Recovery is the difference between a usable voice product and an abandoned one. The guiding rule: **never a dead end.**

- **Graceful degradation.** When confidence is low, narrow rather than fail - fall back from open prompt to a menu, from a menu to yes/no, from voice to a visual/text fallback if a screen is available.
- **Rapid, varied reprompts.** Reprompt quickly and change the wording each time. Repeating the identical prompt is the fastest way to frustrate.
- **Offer alternatives.** "I couldn't find that. Want me to search nearby instead?" keeps momentum and gives the user a next move.
- **Escalate to human / visual fallback.** After N failed turns, route to a person, send a link to a phone/companion screen, or switch channels. Honor explicit "talk to a person" requests immediately.
- **Accessibility.** Provide captions and transcripts for voice interactions; ensure chat is screen-reader-friendly with proper roles, focus management, and announced new messages. Don't gate critical actions behind audio-only or visual-only cues - offer both paths.

## Detection signals

The design-context-builder classifies a project as conversational when it sees these signals.

**Keywords (in README, package name, docs, route/handler names):** chatbot, conversational, voice, assistant, dialogue, IVR, utterance, intent, skill, action, slot, prompt, agent, NLU.

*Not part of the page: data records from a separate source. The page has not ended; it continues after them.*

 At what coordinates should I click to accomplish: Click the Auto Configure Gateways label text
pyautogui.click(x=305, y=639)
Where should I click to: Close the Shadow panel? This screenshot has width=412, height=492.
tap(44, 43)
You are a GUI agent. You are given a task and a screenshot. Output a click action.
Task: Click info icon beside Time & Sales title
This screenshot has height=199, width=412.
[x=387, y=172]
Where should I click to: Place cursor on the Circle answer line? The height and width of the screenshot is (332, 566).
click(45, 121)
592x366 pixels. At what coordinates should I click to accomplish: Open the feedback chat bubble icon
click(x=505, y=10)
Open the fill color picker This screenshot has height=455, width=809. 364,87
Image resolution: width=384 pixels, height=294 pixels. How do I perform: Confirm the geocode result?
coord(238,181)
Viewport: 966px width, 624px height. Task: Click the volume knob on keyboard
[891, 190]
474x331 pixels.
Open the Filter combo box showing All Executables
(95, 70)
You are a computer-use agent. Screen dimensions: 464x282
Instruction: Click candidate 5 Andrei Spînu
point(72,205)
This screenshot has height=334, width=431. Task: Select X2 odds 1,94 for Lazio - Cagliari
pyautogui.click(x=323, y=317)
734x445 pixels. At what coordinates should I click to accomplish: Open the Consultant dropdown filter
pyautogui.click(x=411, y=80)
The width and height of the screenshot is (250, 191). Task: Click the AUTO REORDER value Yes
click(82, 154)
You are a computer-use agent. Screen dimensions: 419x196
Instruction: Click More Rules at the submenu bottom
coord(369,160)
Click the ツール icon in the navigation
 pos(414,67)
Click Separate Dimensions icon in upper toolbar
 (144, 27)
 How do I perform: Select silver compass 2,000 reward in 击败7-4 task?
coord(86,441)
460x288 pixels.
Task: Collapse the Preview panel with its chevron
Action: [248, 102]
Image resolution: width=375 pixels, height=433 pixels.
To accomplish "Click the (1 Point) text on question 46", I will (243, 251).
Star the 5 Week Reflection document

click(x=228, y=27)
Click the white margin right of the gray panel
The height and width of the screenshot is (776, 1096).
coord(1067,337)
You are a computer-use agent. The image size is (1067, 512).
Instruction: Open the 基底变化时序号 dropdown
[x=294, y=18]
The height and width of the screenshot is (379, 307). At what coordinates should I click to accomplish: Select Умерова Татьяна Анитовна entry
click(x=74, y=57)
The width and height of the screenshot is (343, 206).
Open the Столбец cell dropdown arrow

**`package.json` dependencies:**

| Dependency | Platform |
|------------|----------|
| `botpress` / `@botpress/...` | Botpress conversational platform |
| `rasa` / `@rasa/...` | Rasa NLU / dialogue (often a Python sibling service) |
| `dialogflow` / `@google-cloud/dialogflow` | Google Dialogflow NLU |
| `actions-on-google` | Google Assistant actions |
| `ask-sdk-core` | Amazon Alexa skills |
| `botframework-webchat` / `@microsoft/botframework-*` | Microsoft Bot Framework |

Presence of any of these deps is a strong signal; keyword matches add weight. A `system-prompt` / persona file plus an LLM SDK also indicates a text assistant even without the platform deps above.

## Audit checklist

1. Every voice flow handles **no-input (NID)** and **no-match (NM)** with escalating reprompts that add help each time - never a dead end.
2. Risky, costly, or irreversible actions use **explicit confirmation**; low-risk actions use implicit confirmation and don't over-confirm.
3. **Barge-in** is allowed on standard prompts (TTS stops and listening resumes immediately), disabled only where legally required.
4. Voice flows offer a **human / visual fallback after N failed turns** (typically 2-3) and honor explicit "talk to a person" requests.
5. **Multi-turn context carries over** (anaphora resolved) so the user isn't forced to repeat slots already provided.
6. **Slot validation** reprompts only the invalid slot and accepts multiple slots when volunteered in one turn.
7. **Repair** is supported - corrections ("no, I said…") overwrite the targeted slot without losing surrounding context.
8. The **`system-prompt` persona** (tone, scope, boundaries) is versioned and reviewed like production copy, and its voice is consistent across confirmations, errors, and refusals.
9. **Refusal / limits messaging** is in-voice, specific, and redirects to an alternative rather than a blunt decline.
10. The **chatbot opener states scope + capability** and offers suggested-reply chips; no blank-box-without-affordance entry state.
11. **Voice-first onboarding** teaches invocation and capabilities by example ("you can say…") with consistent earcons for state.
12. **Transcripts / captions** exist for voice, and chat is screen-reader-friendly (announced messages, focus management, dual audio/visual paths).